June 12, 2004

MARGE INOVERA:

Bush Aide Watches Polls and Public Perceptions (JIM RUTENBERG, 6/12/04, NY Times)

Matthew Dowd, President Bush's chief campaign strategist, is not just the man who conducts the president's polling. He also works to control public perceptions about where the presidential race stands, perhaps more aggressively than many other campaign aides in his position.

When Mr. Bush has risen sharply in the polls, Mr. Dowd has stepped in pre-emptively with memorandums widely sent to Republican officials, supporters and journalists to dampen expectations and warn that the country remained closely divided. "President Bush's approval numbers will again fall back to more realistic levels fairly quickly," he wrote in a publicly released memo when the President had particularly high ratings after major combat operations ended in Iraq last spring.

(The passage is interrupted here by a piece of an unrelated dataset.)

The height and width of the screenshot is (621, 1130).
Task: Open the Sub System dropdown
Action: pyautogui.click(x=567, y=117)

When campaign officials worry public polls make the President's situation look too grim, Mr. Dowd also steps in, most vociferously when he believes the grimness to be in error. The most recent example of that came this week, when a new poll from The Los Angeles Times showed Senator John Kerry of Massachusetts leading President Bush among registered voters by seven percentage points - a lead just beyond the poll's margin of error. Mr. Dowd publicly and sharply called the poll a "mess," prompting a public spat with the news organization's polling director about the nitty-gritty of polling methodology.

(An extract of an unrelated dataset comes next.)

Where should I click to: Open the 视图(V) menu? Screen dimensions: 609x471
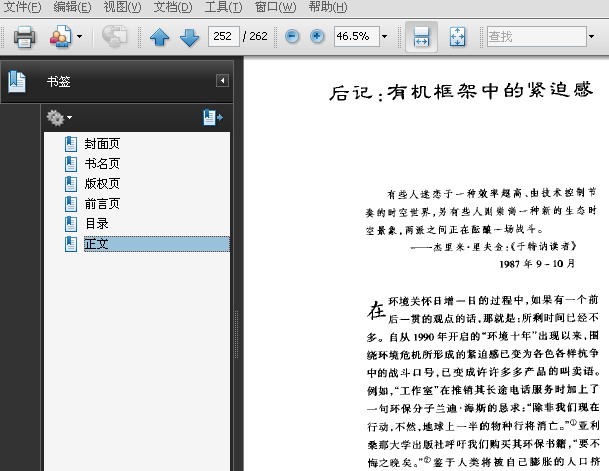pyautogui.click(x=122, y=7)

To be sure, polls are often the blood that flows through the body politic, helping set perceptions about the state of a campaign, and the Kerry camp also frequently sends out memorandums, usually to reporters, that try to put public polls in the most favorable terms. In one of his commercials Mr. Kerry, the Democratic presidential contender, even says that the nation is going "in the wrong direction," picking up the language of a standard survey question used to measure public discontent in what seemed at least in part devised to get voters to say the same thing to pollsters.

Still, analysts said, Mr. Dowd is exceptional. They described him as creating a new role for a presidential campaign as an expert polling director offering a more aggressive running commentary on the various public polls, one that often goes out not just to reporters, but also to Web sites and to six million supporters via e-mail.


His deconstruction of the LA Times poll was pretty amusing.

Posted by Orrin Judd at June 12, 2004 4:57 PM
Comments

Better not let it get out that you guys listen to Car Talk : you know Tom and Ray are notorious old pinkos (they hate SUVs )...

Posted by: joe shropshire at June 12, 2004 8:12 PM

They live in Boston. You don't need an SUV in Boston. Today they suggested SUVs make sense in Alaska cause you might hit a big critter. Pretty sensible.